# Day 4 - Understanding Byte Pair Encoding (BPE) Tokenizer 

- So far, we explored what a tokenizer is and even built our own from scratch. 
- However, one of the key limitations of building a custom tokenizer is handling unknown or rare words. 
- This is where adcanced tokenizers like OpenAI's tiktoken, which uses Byte Pair Encoding (BPE), really shine. 
- We also understood, Language models don't read or understand in the same way humans do. 
- Before any text can be processed by a model, it needs to be tokenized, that is, broken into smaller chunks called tokens. 
- One of the most efficient and widely adopted techniques to perform this is called Byte Pair Encoding (BPE). 

## What is Byte Pair Encoding? 
- Byte Pair Encoding is a data compression algorithm adapted for tokenization.
- Instead of treating words as whole units, it breaks them down into smaller, more frequent subword units.

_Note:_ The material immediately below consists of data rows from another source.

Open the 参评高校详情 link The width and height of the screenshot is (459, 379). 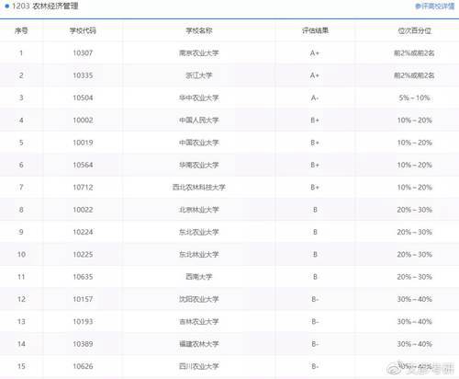pos(435,6)
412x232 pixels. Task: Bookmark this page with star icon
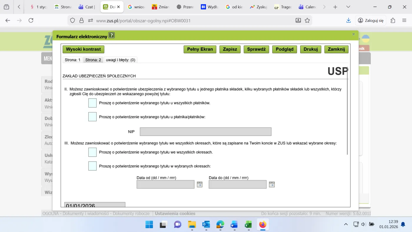click(307, 20)
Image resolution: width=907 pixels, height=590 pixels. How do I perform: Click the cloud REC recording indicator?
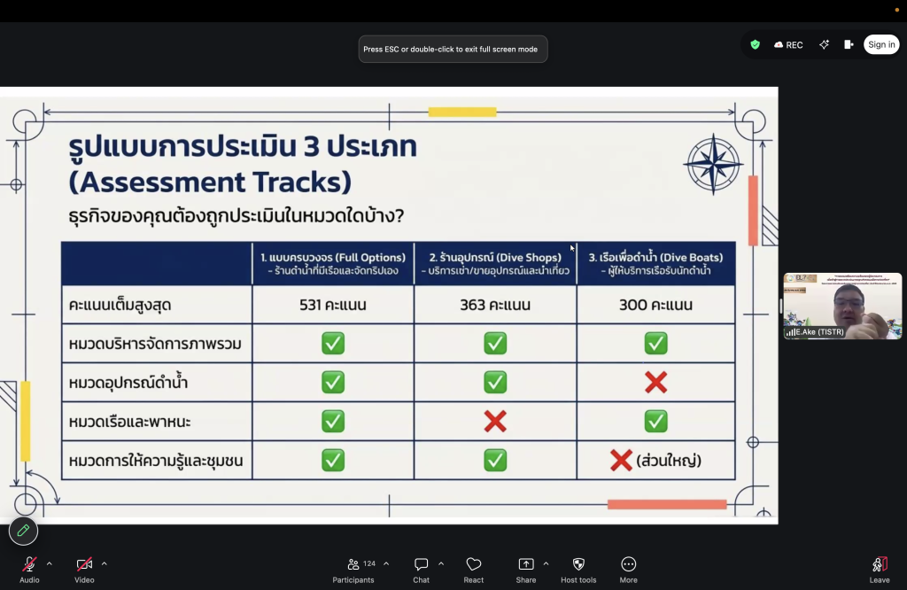pyautogui.click(x=788, y=44)
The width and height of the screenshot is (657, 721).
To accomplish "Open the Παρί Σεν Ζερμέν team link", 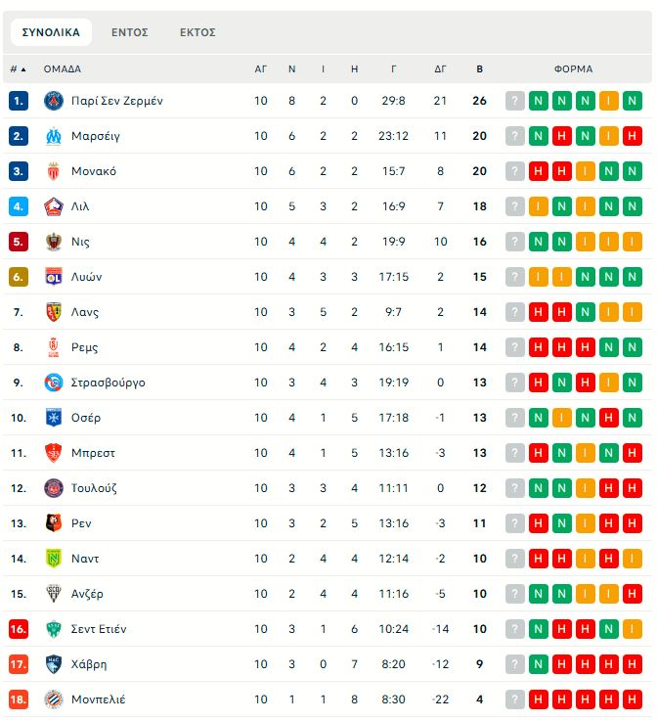I will pyautogui.click(x=116, y=101).
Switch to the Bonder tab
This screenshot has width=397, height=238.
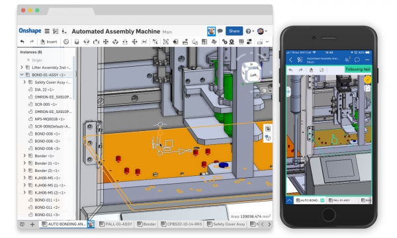coord(147,224)
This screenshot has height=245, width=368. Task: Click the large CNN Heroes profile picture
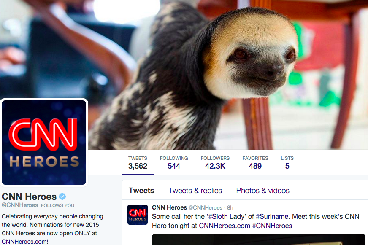point(44,142)
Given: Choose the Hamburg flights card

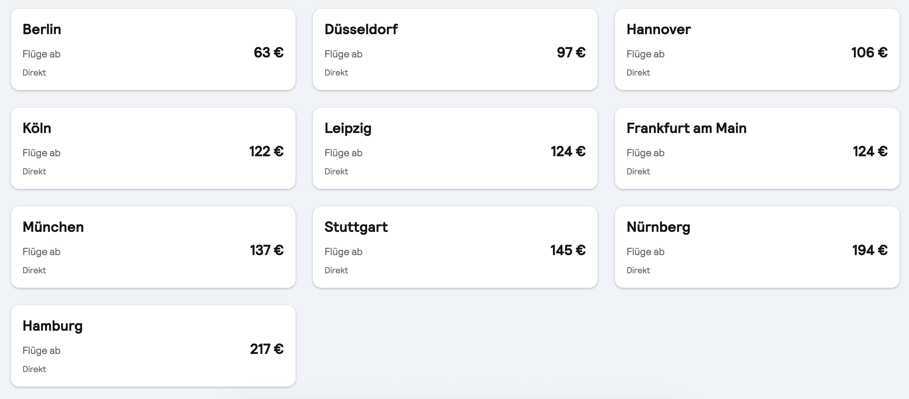Looking at the screenshot, I should (153, 346).
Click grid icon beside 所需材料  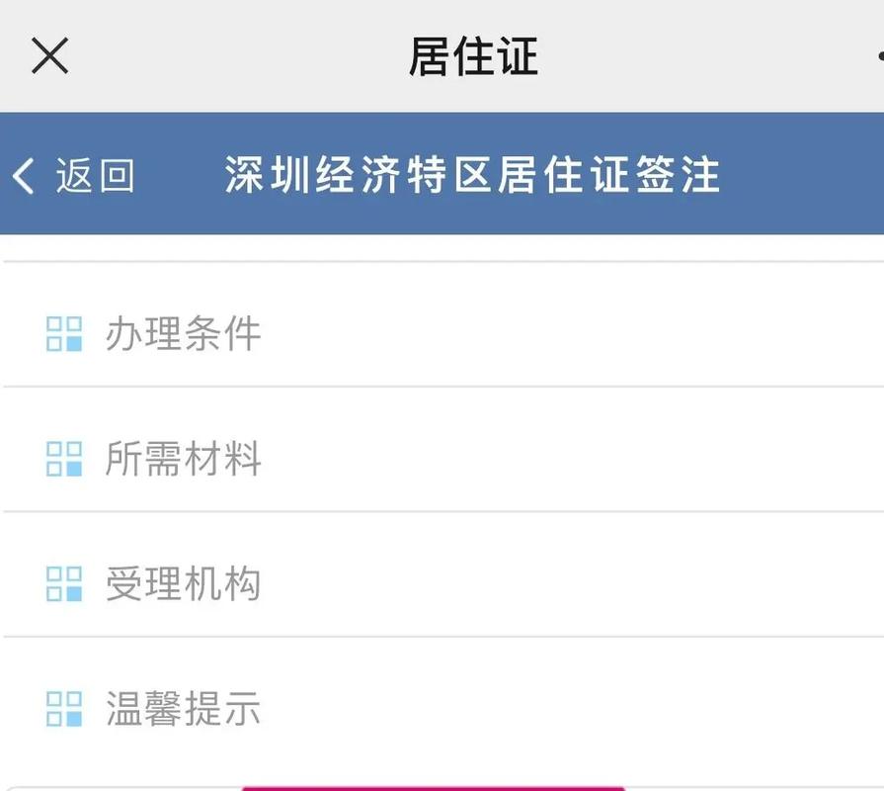(x=64, y=459)
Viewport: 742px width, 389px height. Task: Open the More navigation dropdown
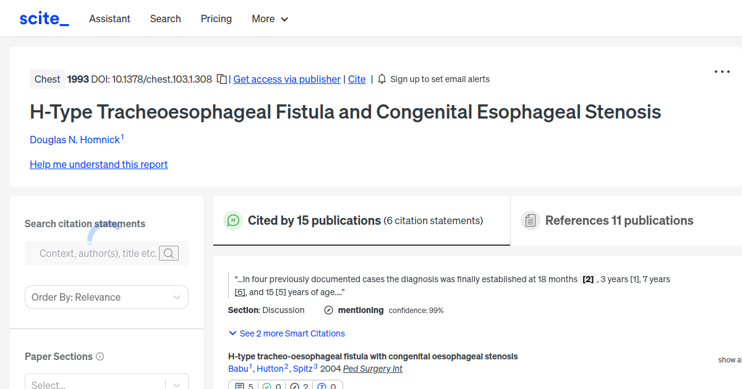click(270, 19)
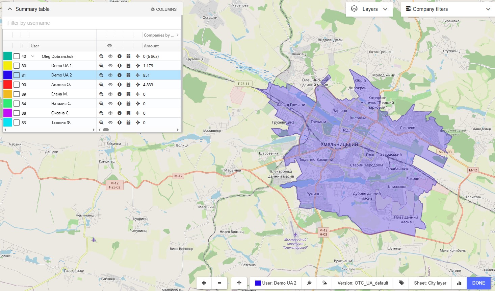
Task: Select the eraser tool in bottom toolbar
Action: 324,283

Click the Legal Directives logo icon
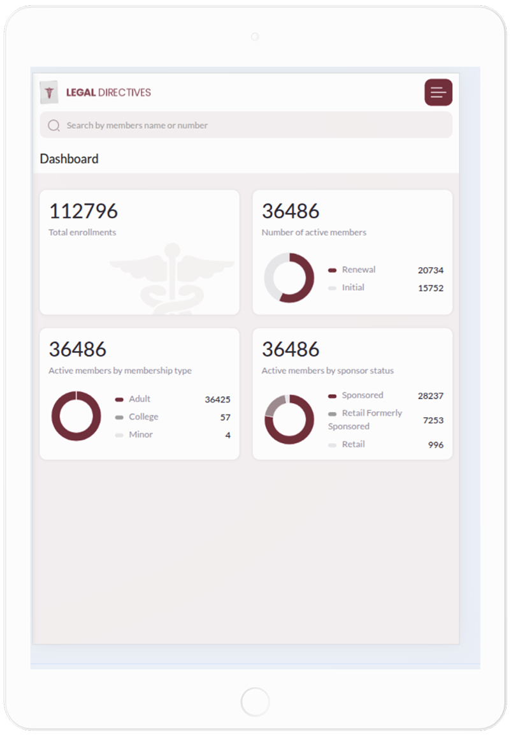point(49,92)
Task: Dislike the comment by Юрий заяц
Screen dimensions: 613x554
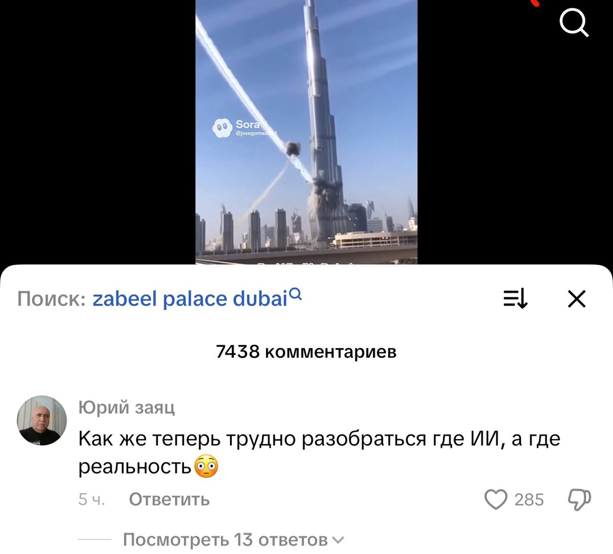Action: [579, 500]
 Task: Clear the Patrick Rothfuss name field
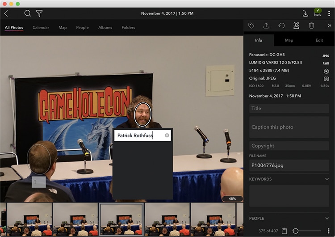tap(167, 135)
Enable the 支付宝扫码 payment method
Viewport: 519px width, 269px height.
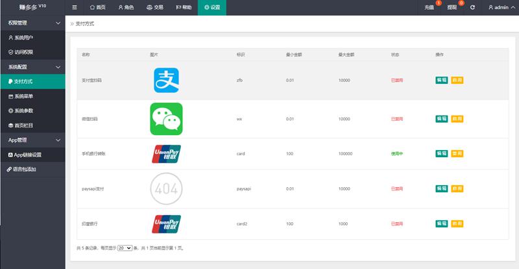[x=457, y=81]
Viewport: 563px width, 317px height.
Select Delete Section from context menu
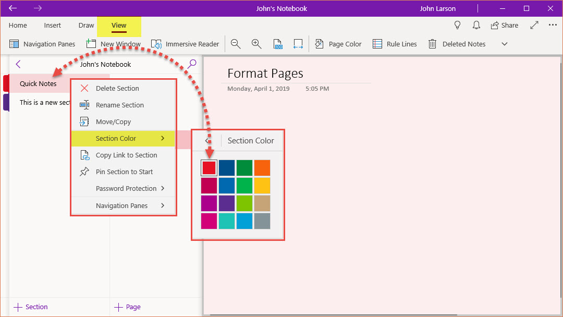coord(117,88)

This allows it to:
    - Handle unknown words gracefully 
    - Strike a balance between character-level and word-level tokenization. 
    - Reduce the overall vocabulary size 

## How BPE Works
### Step 1: Start with Characters 
- We begin by breaking all words in our corpus into character: 
- "low", "lower", "newest", "widest"
- → ["l", "o", "w"], ["l", "o", "w", "e", "r"], ...

### Step 2: Count Pair Frequencies
- We count the frequency of adjacent character pairs (biagrams). 
- "l o": 2, "o w": 2, "w e": 2, "e s": 2, ...

### Step 3: Merge the Most Frequent Pair 
- Merge the most frequent pair into a new token: 
- Merge "e s" → "es"
- Now "newest" becomes: ["n", "e", "w", "es", "t"]

### Step 4: Repeat Until Vocabulary Limit
- Continue this process until we reach the desired vocabulary size or until no more merges are possible. 

## Why is BPE Powerful? 
- Efficient: It reuses frequent subwords to reduce redundancy. 
- Flexible: Handlers rare and compound words better that word-level tokenizers. 
- Compact Vocabulary: Essential for performance in large models. 
- It solves a key problem: How to tokenize unknown or rare words without bloating the vocabulary. 

## Example: Using tiktoken for BPE Tokenization 

In [None]:
%pip install tiktoken 

In [5]:
import tiktoken 

encoding = tiktoken.get_encoding ("cl100k_base")

text = "IdeaWeaver is building a tokenizer using BPE"

token_ids = encoding.encode(text)
print("Token IDs:", token_ids)

decoded_text = encoding.decode(token_ids)
print("Decoded Text:", decoded_text)

tokens = [encoding.decode([id]) for id in token_ids]
print("Tokens", tokens)

Token IDs: [40, 56188, 1687, 7403, 374, 4857, 264, 47058, 1701, 426, 1777]
Decoded Text: IdeaWeaver is building a tokenizer using BPE
Tokens ['I', 'dea', 'We', 'aver', ' is', ' building', ' a', ' tokenizer', ' using', ' B', 'PE']


## Final Thoughts
- Byte Pair Encoding may sound simple, but it's one of the key innovations that made today's large language models possible. 
- It strikes a balance between efficieny, flexibility, and robustness in handling diverse language input.